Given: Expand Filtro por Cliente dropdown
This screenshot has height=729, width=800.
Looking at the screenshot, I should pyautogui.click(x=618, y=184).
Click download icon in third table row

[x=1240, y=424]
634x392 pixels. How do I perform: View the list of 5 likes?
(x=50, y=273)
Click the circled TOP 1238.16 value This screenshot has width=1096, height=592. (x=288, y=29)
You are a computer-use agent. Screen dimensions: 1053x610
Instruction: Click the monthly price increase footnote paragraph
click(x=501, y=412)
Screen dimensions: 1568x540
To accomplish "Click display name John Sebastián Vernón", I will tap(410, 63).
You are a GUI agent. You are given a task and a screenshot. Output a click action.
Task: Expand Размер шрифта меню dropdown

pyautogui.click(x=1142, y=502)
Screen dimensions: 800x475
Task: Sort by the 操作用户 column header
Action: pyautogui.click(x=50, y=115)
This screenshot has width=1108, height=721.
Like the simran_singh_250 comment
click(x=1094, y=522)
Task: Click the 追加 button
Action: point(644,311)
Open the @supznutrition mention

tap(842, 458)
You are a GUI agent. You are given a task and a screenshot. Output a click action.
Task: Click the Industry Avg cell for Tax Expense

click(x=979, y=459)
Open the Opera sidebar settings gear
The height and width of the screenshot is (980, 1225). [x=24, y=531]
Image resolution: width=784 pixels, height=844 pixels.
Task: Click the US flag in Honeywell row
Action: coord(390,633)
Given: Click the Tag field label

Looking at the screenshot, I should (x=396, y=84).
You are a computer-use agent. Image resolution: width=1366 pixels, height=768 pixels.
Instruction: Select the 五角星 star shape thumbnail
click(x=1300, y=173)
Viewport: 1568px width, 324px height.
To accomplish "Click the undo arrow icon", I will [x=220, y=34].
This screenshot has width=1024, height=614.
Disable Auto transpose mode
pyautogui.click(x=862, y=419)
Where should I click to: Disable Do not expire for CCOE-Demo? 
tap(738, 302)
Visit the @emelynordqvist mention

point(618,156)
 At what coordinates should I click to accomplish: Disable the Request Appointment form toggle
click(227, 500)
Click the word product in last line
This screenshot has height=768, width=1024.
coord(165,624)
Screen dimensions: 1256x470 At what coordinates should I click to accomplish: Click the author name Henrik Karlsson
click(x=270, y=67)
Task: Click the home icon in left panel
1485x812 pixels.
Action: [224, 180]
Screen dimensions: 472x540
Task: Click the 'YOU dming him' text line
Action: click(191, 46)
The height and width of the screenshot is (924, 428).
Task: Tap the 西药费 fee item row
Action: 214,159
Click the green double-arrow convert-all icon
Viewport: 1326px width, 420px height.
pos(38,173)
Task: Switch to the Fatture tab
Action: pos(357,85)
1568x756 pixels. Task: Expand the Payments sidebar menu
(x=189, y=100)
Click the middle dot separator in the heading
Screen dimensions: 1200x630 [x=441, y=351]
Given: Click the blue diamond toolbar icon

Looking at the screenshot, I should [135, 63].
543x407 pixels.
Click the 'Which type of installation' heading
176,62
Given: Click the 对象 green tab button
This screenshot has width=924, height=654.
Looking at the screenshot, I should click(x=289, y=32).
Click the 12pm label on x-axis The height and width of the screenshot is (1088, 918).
■ ■ ■ ■
• _Your assignment_
Copy, without any change, the lines from the one that contains "Click the middle dot separator in the heading" to the final line of the entries above.

• _Exercise output_
Click the middle dot separator in the heading
Screen dimensions: 1200x630 [x=441, y=351]
Given: Click the blue diamond toolbar icon

Looking at the screenshot, I should [135, 63].
543x407 pixels.
Click the 'Which type of installation' heading
176,62
Given: Click the 对象 green tab button
This screenshot has width=924, height=654.
Looking at the screenshot, I should click(x=289, y=32).
Click the 12pm label on x-axis The height and width of the screenshot is (1088, 918).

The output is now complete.